**Instructions:**
[A] In the crankcase vacuum text, what does the check valve do when the manifold vacuum drops below the crankcase vacuum?
[B] Write the next part of the crankcase vacuum text, starting after its final sentence.

**Provided passage:**

Crankcase vacuum system

Abstract

An engine crankcase vacuum system wherein a check valve is interposed between the intake manifold and the fuel pump and is in open communication with the crankcase breather of the engine in order to rapidly create and maintain a vacuum in the crankcase. The crankcase vacuum greatly reduces oil migration around the piston rings and valve guides of the engine in order to reduce oil consumption, decrease contamination of the combustion chamber from oil leakage, and reduce detonation tendency. The crankcase vacuum also allows a reduction in oil ring tension which in turn reduces engine friction, resulting in a high power output and cooler running engine during operation thereof.

Description

BACKGROUND OF THE INVENTION

1. Field of the Invention

This invention relates to improvements in engines and more particularly, but not by way of limitation, to a crankcase vacuum system for improving the overall operation of the engine.

2. Description of the Prior Art

In an internal combustion engine, or the like, a crankcase is usually bolted or otherwise secured to the engine block for encasing the crank shaft and bearings and for maintaining a supply of suitable lubricating fluid or oil for operation of the pistons, and the like. During the operation of the engine, the lubricating fluid or oil frequently leaks across the piston rings and enters the combustion chamber, which not only fouls the combustion chamber but also reduces the operating efficiency of the engine.

SUMMARY OF THE INVENTION

The present invention contemplates a novel crankcase vacuum system which has been particularly designed for overcoming the foregoing disadvantages. The novel system comprises a check valve interposed between the fuel pump and intake manifold of the engine, and in communication with the crankcase breather. When the engine is started, the normal manifold vacuum quickly evacuates the crankcase through the check valve. The manifold vacuum will pull through the check valve at any time when the intake manifold vacuum is greater than the crankcase vacuum, and this condition is particularly present when the engine is at an idling speed or when the engine is at a part throttle operating condition. The fuel pump continuously draws a vacuum, particularly in these operating conditions, since it is driven by the engine.

During higher throttle operation of the engine, and particularly at a wide open throttle operation, the manifold vacuum will drop below the crankcase vacuum. When this happens, the check valve will automatically close and prevent the communication of the manifold pressure to the crankcase. The fuel pump continues to draw a vacuum, and since the check valve is closed, this fuel pump operation maintains the crankcase vacuum.

Of course, other means of producing a vacuum in the crankcase may be interposed in the system, either in series with or parallel with the manifold, crankcase and fuel pump. In any event, the creation of the vacuum in the crankcase provides an improved oil control, reduces oil consumption, maintains a cleaner condition for the combustion chamber, reduces detonation tendency, and allows a reduction of oil ring tension for reducing engine friction and increasing power output with a cooler running engine. The novel system is simple and efficient in operation and economical of installation.

**Data:**
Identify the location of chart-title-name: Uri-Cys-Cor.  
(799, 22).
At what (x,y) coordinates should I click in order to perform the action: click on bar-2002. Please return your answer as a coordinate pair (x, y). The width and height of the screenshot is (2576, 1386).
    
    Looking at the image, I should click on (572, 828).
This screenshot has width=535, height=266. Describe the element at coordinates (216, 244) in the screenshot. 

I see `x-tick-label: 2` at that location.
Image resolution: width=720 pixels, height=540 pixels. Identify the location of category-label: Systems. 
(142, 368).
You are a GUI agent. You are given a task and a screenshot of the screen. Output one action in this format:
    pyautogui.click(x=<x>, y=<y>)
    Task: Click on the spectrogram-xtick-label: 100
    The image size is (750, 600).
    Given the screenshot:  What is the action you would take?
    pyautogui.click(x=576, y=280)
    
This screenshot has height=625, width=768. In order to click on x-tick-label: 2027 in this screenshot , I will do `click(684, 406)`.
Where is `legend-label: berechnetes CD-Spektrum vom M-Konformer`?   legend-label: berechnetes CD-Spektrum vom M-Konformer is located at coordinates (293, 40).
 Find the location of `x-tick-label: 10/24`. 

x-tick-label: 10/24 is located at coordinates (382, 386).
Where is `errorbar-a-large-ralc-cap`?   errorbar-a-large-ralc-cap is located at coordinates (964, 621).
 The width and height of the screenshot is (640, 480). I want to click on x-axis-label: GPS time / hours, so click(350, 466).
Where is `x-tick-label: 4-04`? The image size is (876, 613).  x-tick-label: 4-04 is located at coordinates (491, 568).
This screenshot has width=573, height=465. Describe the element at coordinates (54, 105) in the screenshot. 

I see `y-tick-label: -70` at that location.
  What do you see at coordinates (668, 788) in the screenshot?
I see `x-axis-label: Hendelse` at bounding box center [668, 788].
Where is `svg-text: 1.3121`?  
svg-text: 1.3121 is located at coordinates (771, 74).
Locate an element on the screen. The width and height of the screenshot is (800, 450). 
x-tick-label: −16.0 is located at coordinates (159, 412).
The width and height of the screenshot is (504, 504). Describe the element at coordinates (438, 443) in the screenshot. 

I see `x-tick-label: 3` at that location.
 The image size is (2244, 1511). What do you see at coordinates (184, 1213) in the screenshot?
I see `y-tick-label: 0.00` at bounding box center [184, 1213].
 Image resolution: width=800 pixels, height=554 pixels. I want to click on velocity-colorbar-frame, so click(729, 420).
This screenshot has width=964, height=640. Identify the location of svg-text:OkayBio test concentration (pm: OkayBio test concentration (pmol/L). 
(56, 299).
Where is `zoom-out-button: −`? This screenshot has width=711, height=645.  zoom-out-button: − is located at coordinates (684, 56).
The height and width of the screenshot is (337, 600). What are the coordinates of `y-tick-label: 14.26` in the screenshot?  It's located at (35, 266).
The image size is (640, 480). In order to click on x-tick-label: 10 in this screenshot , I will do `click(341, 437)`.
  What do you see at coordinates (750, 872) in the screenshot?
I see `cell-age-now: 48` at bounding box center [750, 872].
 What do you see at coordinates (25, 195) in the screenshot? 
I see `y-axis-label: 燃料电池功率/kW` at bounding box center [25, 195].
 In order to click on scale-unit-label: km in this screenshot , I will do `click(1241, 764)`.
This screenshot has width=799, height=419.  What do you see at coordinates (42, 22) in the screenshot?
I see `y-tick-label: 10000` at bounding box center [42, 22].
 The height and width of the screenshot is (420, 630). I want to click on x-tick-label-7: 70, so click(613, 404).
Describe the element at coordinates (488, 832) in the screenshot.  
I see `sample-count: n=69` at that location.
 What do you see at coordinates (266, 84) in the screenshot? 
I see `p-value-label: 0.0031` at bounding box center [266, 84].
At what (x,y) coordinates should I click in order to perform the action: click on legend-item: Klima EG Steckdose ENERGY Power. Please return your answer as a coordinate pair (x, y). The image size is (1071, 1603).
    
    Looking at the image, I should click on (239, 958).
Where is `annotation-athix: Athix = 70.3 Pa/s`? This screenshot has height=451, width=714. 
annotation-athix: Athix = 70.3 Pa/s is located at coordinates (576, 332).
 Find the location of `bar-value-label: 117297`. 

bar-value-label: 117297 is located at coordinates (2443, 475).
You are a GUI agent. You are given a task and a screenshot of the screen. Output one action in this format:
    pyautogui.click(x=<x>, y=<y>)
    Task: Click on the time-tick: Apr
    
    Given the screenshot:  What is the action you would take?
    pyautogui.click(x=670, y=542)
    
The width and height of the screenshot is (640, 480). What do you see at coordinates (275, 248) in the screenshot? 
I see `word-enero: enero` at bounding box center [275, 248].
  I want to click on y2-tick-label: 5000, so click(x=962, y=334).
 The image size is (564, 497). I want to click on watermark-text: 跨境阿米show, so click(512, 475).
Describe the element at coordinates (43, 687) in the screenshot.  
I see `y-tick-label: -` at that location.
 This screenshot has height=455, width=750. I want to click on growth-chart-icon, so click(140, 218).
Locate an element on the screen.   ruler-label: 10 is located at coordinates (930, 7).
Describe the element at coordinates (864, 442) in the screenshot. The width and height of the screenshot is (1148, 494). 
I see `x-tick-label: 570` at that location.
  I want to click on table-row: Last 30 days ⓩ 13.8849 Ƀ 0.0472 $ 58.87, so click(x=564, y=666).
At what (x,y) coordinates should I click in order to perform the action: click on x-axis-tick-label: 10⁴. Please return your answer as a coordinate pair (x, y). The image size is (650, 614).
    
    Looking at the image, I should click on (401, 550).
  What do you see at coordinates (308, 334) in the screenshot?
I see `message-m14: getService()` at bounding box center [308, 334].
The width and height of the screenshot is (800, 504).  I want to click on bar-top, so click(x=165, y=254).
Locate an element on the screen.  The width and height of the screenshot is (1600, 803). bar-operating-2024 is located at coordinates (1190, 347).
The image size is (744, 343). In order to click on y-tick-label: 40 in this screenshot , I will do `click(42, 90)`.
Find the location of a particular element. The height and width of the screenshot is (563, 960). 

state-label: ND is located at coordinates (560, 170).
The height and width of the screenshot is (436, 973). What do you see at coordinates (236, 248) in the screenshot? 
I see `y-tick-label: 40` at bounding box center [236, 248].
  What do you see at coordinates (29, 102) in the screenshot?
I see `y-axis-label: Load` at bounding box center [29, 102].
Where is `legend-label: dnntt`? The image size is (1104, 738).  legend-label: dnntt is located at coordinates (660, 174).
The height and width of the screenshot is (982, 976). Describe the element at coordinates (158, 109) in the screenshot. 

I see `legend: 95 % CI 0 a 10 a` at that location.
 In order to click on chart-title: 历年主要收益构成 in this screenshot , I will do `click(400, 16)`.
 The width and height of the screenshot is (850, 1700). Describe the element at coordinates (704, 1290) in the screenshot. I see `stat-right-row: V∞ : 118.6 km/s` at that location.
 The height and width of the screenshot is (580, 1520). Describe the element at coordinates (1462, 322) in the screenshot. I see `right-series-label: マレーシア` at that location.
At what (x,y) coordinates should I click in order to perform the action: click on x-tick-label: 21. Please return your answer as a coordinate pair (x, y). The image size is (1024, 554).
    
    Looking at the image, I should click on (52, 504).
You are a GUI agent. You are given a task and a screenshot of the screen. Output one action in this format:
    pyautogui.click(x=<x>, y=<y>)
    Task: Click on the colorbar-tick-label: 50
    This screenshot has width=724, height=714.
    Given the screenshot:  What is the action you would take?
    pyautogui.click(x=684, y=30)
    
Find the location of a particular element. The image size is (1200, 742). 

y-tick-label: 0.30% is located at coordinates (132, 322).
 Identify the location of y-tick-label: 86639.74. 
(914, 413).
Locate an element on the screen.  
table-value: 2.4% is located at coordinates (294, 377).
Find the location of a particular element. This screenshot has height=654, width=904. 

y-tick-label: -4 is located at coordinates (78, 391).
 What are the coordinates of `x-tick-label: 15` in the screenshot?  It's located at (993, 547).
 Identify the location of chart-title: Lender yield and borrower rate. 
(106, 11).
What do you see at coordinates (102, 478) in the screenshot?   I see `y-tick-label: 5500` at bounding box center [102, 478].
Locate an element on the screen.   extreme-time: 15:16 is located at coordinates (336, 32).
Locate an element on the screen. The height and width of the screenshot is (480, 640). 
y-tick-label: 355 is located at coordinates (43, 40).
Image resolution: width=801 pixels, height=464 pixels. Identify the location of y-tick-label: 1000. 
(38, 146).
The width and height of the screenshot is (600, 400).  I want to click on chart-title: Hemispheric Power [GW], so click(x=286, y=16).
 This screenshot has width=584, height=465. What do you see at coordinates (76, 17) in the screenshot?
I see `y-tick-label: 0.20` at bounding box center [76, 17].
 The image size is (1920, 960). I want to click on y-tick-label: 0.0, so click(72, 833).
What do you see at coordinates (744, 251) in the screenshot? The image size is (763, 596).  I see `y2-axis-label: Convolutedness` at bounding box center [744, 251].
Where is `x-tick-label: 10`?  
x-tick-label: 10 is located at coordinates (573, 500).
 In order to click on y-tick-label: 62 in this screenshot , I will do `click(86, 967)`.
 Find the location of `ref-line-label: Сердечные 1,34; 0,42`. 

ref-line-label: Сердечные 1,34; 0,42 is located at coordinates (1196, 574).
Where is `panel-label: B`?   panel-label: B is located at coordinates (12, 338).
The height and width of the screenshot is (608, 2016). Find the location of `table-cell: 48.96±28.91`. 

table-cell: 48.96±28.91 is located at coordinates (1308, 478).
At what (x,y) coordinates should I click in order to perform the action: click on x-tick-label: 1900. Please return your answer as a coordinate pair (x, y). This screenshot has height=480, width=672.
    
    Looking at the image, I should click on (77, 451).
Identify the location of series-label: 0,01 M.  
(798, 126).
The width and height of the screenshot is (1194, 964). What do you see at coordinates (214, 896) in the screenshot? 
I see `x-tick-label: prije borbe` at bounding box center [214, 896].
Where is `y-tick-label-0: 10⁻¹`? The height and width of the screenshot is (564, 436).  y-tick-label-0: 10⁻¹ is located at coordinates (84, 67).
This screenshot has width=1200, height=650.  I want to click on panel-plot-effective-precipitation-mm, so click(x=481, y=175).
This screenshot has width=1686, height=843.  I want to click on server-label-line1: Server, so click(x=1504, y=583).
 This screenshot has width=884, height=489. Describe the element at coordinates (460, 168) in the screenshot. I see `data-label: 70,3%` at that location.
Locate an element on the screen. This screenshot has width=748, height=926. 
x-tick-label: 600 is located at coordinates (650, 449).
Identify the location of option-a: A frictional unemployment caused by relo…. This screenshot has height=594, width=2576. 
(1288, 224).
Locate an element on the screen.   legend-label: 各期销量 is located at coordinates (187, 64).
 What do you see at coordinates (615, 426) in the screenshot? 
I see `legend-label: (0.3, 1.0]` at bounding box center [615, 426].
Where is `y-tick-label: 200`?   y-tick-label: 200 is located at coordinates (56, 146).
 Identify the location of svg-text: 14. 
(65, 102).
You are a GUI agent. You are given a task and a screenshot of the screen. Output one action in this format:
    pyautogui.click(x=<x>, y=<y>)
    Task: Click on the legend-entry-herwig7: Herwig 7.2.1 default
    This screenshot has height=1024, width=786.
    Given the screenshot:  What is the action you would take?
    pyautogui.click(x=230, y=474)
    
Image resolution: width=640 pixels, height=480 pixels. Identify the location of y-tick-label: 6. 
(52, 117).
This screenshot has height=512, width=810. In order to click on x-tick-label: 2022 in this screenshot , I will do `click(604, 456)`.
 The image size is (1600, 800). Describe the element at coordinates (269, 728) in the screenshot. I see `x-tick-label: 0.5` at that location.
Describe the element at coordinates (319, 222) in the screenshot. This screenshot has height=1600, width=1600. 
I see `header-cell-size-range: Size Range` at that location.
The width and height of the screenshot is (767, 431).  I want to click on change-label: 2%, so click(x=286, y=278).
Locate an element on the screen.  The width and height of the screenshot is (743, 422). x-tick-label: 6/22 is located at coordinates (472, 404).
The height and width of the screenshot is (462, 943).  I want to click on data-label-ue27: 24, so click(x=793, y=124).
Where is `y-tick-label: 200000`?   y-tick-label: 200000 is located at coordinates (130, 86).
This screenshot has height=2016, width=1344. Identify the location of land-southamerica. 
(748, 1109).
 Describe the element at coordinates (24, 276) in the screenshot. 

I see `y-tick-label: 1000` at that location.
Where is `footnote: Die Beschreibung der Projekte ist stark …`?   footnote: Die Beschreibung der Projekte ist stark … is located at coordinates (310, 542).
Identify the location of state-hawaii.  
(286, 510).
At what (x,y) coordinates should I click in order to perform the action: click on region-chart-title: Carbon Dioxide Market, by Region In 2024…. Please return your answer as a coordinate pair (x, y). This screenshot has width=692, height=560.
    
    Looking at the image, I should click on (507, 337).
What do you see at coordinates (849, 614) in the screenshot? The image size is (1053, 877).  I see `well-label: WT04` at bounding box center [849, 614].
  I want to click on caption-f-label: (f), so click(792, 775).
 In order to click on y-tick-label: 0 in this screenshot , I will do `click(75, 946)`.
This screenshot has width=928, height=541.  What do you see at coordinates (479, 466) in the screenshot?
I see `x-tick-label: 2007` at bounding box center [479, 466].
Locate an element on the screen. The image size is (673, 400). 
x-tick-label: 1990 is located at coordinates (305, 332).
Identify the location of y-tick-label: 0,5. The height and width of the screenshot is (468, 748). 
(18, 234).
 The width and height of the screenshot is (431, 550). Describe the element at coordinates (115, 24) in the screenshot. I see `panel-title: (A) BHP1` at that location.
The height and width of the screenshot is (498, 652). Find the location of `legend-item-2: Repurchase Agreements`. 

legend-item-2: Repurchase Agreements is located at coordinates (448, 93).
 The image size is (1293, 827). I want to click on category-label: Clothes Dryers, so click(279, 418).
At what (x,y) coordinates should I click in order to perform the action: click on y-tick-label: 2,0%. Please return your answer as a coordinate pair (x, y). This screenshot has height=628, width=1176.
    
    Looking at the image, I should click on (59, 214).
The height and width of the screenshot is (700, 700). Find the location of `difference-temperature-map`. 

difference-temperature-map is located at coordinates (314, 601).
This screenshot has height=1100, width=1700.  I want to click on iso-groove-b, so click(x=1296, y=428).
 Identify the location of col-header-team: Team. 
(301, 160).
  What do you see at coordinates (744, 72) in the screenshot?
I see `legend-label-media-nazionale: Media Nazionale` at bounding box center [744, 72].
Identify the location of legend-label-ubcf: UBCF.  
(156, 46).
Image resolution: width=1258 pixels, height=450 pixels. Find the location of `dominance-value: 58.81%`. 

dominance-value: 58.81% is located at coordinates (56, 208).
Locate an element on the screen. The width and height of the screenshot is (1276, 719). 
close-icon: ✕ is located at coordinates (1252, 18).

**Outputs for the tasks:**
[A] It closes automatically and prevents the manifold pressure from reaching the crankcase.

[B]
BRIEF DESCRIPTION OF THE DRAWINGS

FIG. 1 is an elevational view, partly in section, illustrating a crankcase vacuum system embodying the invention and illustrating a check valve interposed between a fuel pump and an intake manifold and in communication with a crankcase breather.

FIG. 2 is an elevational view, partly in section, of a modified crankcase vacuum system embodying the invention.

DESCRIPTION OF THE PREFERRED EMBODIMENT

Referring to the drawings in detail, and particularly FIG. 1, a crankcase vacuum system is shown which comprises a suitable check valve 10 secured to a conduit or tube 12 extending to the intake manifold (not shown) of an internal combustion engine, or the like (not shown). Whereas the valve 10 may be of any well known type, as shown herein, the valve comprises a housing 14 having an inlet port 16 provided at one end thereof and an outlet port 18 provided at the opposite end thereof. The inlet port 16 is preferably in communication with the interior of the conduit 12 and suitable sealing means 20 may be interposed between the inlet 16 and conduit 12 for precluding leakage of fluid therebetween. A closure member 22 is movably disposed in the proximity of the outlet port 18 and is yieldable retained in engagement therewith in any suitable manner, such as by a helical spring 24 anchored between the closure member 22 and the inner periphery of the housing 14. The spring member 24 maintains the closure member 22 in a normal closed position against the outlet port 18 as is well known. However, when the pressure differential acting on the closure member 22 exceeds the force of the spring 24, the closure member 22 will be moved away from the port 18 for permitting the flow of fluid therethrough as will be hereinafter set forth.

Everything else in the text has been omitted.